According to The Wealth Report 2025, luxury property prices continued to rise in 2024, driven by the gradual easing of interest rates worldwide over the past year. Prices increased by an average of 3.6%, up slightly from 3.3% in 2023.

Among the 100 locations tracked by Knight Frank’s Prime International Residential Index (PIRI 100), 77 markets recorded positive annual price growth. Asian and Middle Eastern cities led the rankings, with Seoul (+18.4%), Manila (+17.9%), and Dubai (+16.9%) taking the top three spots. Saudi Arabia also performed strongly, with Riyadh (+16%) and Jeddah (+9.6%) both ranking in the top six.

Spotlight on Italy: a resilient market for global wealth

Italy reaffirms its position as one of Europe’s most attractive destinations for high-net-worth individuals (HNWIs). The report reveals that 41,080 individuals in Italy hold wealth exceeding $10 million, accounting for 1.8% of the global ultra-wealthy population.

Luxury property market performance

The Italian luxury residential sector continues to show solid growth, with prime locations experiencing notable price increases in 2024:

  • Portofino: +7.1% (16th globally)
  • Lucca: +6.2% (20th)
  • Florence: +5.2% (30th)
  • Milan: +3.5% (50th)
  • Lake Como: +1.8% (58th)
  • Venice: +1.5% (61st)
  • Rome: +0.9% (69th)

Milan’s position in the global prime market

Milan
Milan Ouael Ben Salah on Unsplash

Milan remains Italy’s financial and lifestyle hub for luxury real estate. Today, $1 million secures 52 square metres of prime residential space in the city — down from 54m2 in 2014, marking a 4% decline in purchasing power. Despite this, Milan remains competitively priced compared to other European capitals.

Luxury real estate in Europe

Luxury property prices in Europe grew by an average of 2.5% in 2024, signalling a return to normality after the turbulence of the pandemic. Supply has returned to 2019 levels, while the balance of power has gradually shifted from sellers to buyers, due to slowing demand, higher borrowing costs, and increased availability of properties.

Southern Europe’s strong showing — Italy among the leaders

Southern Europe has outperformed much of the continent, with Italy featuring prominently among the top-performing markets. Lucca stands out with a 6.2% annual rise, while other European destinations such as Corfu (+8.9%) and Porto (+6.8%) make their mark. 

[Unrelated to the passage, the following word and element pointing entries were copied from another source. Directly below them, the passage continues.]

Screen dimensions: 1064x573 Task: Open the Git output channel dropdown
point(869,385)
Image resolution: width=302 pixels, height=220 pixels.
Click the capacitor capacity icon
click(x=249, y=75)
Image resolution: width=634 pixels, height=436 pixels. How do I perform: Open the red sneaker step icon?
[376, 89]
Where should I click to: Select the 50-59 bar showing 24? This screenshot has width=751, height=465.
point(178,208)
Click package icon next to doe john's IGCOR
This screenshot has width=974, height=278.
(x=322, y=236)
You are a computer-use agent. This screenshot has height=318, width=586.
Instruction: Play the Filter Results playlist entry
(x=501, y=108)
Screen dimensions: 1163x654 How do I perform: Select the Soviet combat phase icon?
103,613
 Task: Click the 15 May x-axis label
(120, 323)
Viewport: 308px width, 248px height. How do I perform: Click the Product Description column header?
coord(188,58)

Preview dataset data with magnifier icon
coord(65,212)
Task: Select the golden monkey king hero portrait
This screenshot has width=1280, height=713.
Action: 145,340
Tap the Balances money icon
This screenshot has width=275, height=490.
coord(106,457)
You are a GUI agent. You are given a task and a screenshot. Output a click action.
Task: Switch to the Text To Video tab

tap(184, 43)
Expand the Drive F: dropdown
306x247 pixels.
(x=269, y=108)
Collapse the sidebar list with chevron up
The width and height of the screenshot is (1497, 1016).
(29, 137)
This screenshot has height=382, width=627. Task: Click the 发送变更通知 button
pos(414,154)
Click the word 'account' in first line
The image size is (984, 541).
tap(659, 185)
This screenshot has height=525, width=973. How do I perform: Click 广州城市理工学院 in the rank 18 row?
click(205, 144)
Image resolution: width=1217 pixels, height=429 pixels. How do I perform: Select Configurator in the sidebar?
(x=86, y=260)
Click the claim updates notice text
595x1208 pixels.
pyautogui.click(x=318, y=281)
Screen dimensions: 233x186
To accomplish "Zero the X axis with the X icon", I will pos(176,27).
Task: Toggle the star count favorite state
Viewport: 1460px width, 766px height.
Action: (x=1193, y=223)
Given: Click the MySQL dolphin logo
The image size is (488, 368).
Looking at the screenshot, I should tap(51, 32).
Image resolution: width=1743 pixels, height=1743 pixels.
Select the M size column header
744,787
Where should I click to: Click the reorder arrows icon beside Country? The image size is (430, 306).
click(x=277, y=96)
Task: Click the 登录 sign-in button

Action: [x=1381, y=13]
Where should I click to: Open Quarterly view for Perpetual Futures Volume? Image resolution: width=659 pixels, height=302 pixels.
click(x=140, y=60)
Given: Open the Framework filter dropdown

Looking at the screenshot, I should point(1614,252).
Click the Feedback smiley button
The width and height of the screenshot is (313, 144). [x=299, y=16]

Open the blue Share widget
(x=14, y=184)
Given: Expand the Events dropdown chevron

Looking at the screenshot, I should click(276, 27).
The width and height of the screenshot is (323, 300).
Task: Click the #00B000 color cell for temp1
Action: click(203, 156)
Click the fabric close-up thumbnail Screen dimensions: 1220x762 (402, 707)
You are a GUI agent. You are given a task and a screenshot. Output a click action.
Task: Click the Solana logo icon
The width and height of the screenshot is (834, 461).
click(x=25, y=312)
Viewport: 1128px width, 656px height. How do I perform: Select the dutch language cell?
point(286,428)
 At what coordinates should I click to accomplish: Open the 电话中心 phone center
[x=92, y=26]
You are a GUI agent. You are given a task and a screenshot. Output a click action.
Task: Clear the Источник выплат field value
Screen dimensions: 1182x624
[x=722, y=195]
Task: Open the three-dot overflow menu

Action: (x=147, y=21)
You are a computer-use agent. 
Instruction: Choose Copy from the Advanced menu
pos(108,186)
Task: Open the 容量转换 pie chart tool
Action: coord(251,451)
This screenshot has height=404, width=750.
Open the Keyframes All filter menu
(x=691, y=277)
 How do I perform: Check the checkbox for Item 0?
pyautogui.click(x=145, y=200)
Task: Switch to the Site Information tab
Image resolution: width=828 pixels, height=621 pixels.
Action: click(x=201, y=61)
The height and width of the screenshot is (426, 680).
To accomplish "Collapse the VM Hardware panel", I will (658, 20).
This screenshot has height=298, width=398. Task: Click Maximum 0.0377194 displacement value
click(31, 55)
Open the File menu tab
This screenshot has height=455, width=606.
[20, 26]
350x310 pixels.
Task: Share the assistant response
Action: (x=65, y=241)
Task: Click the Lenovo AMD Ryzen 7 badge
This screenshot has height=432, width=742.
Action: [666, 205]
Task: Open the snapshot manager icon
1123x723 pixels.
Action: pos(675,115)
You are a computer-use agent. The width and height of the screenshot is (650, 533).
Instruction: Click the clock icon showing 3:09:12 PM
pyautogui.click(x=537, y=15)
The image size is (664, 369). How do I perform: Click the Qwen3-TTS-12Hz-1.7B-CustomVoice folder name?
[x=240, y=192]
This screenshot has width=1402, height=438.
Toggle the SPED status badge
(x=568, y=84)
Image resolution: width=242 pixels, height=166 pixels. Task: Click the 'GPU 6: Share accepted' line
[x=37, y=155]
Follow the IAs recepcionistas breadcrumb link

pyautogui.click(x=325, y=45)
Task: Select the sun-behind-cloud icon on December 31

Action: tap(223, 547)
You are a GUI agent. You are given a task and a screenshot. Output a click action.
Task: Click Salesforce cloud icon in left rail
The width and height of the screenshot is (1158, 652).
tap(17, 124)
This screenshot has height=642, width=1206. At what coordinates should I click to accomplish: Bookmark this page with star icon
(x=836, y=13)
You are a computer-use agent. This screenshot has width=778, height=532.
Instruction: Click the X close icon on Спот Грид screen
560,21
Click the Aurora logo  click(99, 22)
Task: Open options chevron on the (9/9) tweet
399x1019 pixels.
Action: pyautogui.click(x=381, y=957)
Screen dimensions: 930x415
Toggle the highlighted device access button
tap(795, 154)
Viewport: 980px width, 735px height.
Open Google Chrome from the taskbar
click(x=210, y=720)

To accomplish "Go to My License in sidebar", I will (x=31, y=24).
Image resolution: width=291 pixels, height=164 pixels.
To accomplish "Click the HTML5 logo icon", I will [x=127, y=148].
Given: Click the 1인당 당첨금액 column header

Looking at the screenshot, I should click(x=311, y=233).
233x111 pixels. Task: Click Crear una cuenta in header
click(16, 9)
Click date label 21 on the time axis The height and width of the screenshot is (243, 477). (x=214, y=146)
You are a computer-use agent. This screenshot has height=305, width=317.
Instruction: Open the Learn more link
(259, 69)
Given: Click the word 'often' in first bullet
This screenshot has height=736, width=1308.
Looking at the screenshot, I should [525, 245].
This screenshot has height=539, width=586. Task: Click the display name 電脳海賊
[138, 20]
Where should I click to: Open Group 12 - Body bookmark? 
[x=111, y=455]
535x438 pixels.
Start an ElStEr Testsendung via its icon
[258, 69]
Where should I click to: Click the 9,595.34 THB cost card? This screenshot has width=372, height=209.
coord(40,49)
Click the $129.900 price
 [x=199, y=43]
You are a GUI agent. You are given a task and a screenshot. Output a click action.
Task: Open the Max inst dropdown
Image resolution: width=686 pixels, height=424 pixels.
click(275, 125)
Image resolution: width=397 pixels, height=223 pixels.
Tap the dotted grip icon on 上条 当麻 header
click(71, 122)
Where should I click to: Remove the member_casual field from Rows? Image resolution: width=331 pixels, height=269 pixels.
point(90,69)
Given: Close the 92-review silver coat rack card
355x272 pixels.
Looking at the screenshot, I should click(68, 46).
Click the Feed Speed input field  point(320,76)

Eight of the ten fastest-growing European markets are in Italy, Spain, Portugal, and Greece, reflecting strong demand for lifestyle destinations rich in history, culture, and natural beauty.

The return of the cities

In contrast to global trends where resort destinations outperformed cities, European cities saw stronger growth of +2.7%, surpassing both sun destinations (-0.1%) and Alpine resorts (+2.2%) for the first time since 2020.

Super-prime property sales in Europe

Sales of super-prime properties (worth over $10 million) slowed, particularly in France and Switzerland, where many potential buyers opted to rent. One exception was Geneva, recording 57 super-prime sales by September 2024, up from 54 the previous year.

Geneva
Geneva Dino Sabic on Unsplash

2025 outlook: Italy poised for steady growth

Looking ahead, Knight Frank expects Italy’s prime markets to remain resilient, supported by continued international demand, a strong domestic market, and competitive pricing compared to other European luxury hubs.

Key Italian highlights for 2025

Italy’s prime property markets are set for continued growth, with strong momentum in Tuscany and Liguria. Demand remains stable in Milan and Rome, driven by their enduring lifestyle appeal, while interest in Lake Como, Venice, and other heritage cities continues to grow. Italy’s favourable tax regime also remains a key draw for international buyers seeking both investment potential and quality of life.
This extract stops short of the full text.